TEXT SEGMENT:
*** Begin section ***

### Latest news/updates

- Sat Dec 6 18:34:20 CET 2008:
- Parallel join pattern with guards and propagation extension built on top of multisetrewrite.
- Check here here for more information.

- Parallel join pattern with guards and propagation extension built on top of multisetrewrite.
- Wed Nov 12 11:08:47 CET 2008:

New multisetrewrite-0.1.1 version uploaded to hackage

- Includes more examples, a CHRSolver.hs and Join.hs abstraction

built on top of multi-set rewrite

- Some fun examples using these abstractions: GossipingGirls and BaggerProblem.

### Brief description

We provide a library for multi-set rewrite rules with guards. Rewrite rules are executed concurrently as long as they operate on non-overlapping left-hand sides. We make use of highly-concurrent, non-blocking data structures based on CAS lists. Thus, we can parallelize concurrent rule executions on a multi-core architecture.

The library is similar in style to the below described actor library. The difference is that while actors run concurrently, their receive clauses (sort of multi-set rewrite rules) are only executed sequentially.

*** End section ***

Stored data entries

*** Begin section ***

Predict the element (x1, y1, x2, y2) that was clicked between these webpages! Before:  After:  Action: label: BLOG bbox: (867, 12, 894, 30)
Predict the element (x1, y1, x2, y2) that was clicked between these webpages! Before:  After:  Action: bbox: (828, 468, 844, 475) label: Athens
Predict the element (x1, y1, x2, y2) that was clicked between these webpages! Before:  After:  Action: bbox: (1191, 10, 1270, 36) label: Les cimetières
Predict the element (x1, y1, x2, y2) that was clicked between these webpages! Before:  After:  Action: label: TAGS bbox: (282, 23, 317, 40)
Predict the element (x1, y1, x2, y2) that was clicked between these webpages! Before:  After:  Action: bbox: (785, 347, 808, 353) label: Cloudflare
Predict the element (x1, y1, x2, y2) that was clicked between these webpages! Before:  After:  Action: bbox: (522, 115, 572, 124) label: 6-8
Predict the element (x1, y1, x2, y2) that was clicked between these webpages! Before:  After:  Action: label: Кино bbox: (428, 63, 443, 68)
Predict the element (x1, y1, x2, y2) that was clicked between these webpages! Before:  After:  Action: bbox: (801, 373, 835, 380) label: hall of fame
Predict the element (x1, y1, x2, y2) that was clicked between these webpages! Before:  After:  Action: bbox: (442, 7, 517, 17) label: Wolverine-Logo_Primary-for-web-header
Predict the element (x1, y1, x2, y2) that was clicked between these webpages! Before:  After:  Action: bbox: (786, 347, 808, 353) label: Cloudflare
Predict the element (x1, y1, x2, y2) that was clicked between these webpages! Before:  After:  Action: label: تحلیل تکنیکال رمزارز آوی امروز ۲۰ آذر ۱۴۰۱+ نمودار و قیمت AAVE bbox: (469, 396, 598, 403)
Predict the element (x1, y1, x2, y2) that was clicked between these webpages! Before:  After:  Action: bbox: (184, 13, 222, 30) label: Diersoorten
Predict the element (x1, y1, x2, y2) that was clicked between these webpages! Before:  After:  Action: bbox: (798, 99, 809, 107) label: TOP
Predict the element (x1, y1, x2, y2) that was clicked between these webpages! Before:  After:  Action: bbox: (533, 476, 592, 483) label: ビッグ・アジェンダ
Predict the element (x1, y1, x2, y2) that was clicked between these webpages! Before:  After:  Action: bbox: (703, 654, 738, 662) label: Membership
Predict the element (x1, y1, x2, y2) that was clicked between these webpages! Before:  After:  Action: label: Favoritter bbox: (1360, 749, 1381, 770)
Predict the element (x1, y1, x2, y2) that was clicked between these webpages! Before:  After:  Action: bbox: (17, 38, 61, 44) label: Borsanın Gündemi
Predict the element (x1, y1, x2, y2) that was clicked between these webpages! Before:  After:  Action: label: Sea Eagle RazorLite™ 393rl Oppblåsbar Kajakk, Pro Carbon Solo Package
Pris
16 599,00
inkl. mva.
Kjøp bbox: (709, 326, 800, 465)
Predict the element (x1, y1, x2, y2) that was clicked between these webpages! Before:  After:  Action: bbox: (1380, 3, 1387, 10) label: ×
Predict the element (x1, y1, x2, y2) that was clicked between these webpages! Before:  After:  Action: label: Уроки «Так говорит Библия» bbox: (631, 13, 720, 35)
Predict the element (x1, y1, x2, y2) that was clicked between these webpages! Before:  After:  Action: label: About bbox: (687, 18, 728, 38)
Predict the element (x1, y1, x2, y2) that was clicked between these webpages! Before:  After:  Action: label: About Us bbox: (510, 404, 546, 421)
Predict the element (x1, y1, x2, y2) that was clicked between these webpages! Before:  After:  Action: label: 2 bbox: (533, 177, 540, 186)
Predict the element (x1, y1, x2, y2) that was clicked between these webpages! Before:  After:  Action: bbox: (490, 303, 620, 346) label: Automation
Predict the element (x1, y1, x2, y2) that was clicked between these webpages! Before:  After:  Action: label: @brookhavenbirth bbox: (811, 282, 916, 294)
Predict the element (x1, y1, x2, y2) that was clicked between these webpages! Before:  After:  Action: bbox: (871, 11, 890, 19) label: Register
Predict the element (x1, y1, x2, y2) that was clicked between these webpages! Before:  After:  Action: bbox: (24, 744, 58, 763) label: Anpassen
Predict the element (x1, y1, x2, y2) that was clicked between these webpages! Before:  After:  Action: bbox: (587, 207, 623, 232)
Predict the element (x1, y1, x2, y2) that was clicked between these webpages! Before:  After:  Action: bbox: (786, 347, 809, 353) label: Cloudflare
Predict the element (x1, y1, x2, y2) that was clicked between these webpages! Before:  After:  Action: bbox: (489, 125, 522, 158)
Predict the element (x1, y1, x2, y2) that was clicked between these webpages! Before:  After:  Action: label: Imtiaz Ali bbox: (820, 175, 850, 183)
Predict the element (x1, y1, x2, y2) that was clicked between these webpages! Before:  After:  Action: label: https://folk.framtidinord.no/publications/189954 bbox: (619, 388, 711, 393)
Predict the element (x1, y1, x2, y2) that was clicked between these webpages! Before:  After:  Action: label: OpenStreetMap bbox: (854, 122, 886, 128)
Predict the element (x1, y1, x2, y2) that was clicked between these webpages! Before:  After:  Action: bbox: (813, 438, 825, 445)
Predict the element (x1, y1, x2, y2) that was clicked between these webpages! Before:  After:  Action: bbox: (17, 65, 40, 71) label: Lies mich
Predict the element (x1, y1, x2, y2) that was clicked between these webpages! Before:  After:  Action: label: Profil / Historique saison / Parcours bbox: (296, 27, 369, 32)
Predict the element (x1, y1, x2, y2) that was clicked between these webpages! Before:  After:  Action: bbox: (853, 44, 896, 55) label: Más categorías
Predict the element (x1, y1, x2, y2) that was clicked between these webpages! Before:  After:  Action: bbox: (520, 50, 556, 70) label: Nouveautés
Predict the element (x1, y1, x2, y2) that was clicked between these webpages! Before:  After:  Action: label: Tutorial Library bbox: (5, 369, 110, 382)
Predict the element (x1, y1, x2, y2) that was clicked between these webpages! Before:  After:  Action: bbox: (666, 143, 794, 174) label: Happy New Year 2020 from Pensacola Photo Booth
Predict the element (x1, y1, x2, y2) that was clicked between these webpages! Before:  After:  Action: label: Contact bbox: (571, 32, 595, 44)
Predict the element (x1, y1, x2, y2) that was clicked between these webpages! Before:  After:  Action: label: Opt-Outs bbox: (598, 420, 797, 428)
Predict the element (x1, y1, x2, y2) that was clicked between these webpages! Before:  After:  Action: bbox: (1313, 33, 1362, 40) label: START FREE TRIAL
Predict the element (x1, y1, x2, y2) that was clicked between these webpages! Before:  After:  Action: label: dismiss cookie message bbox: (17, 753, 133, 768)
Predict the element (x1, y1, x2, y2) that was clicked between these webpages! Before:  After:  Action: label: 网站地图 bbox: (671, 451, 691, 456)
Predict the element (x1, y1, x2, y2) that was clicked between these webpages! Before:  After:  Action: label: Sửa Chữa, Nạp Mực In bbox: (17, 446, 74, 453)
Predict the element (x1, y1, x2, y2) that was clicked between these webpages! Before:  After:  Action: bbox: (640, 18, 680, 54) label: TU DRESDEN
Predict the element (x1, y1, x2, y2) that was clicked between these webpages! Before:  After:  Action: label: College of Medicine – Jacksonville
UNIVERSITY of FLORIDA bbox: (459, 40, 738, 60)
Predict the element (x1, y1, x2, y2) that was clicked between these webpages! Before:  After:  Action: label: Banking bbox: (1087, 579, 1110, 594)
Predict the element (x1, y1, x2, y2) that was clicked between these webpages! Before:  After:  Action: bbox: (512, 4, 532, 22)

*** End section ***

PROBLEMS TO SOLVE:
1 – In the multisetrewrite text, what kind of data structures does the library rely on?
2 – List every abstraction and example that the multisetrewrite text names in its Nov 12 update.
These entries were taken from a different source than the text.

ANSWERS FOR THE EXERCISE:
1 – Highly-concurrent, non-blocking data structures based on CAS lists.

2 – CHRSolver.hs, Join.hs, GossipingGirls, BaggerProblem